Weighted Split Squat

Learn how to perform a weighted split squat perfectly with instructions and video by SHOCK Fitness Trainer, Ashley Steele.

How to Left Split Squat

Primary Muscles: Legs,  Glutes

Equipment: Dumbbell

Trainer: Ashley Steele

Steps:

  1. Place your right foot on a box or bench and step into a lunge position with your left leg forward, arms at your sides, holding a dumbbell in each hand.

  2. Initiate the movement with your hips by squatting back and down as you lower toward the floor. Be sure to keep your left knee aligned with your left foot and try not to let your knee pass over your toes.

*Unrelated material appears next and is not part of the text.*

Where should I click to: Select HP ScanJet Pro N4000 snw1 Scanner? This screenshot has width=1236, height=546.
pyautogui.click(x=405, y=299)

  3. Hold the down-position for 1 - 2 seconds. Tighten your glutes, pushing through your hips as you drive your left foot into the ground and return to the starting position. Repeat the weighted split squat on the left leg for the specified amount of time or repetitions.  

  4. You should feel this exercise working your hips, glutes, and thighs. 

Alternative Exercises:

Bodyweight Split Squat  Static Lunge

How to Right Split Squat

Primary Muscles: Legs,  Glutes

Equipment: Dumbbell

Trainer: Ashley Steele

Steps:

  1. Place your left foot on a box or bench and step into a lunge position with your right leg forward, arms at your sides, holding a dumbbell in each hand.

  2. Initiate the movement with your hips by squatting back and down as you lower toward the floor. Be sure to keep your right knee aligned with your right foot and try not to let your knee pass over your toes.

  3. Hold the down-position for 1 - 2 seconds. Tighten your glutes, pushing through your hips as you drive your right foot into the ground and return to the starting position. Repeat the weighted split squat on the right leg for the specified amount of time or repetitions.  

    You should feel this exercise working your hips, glutes, and thighs.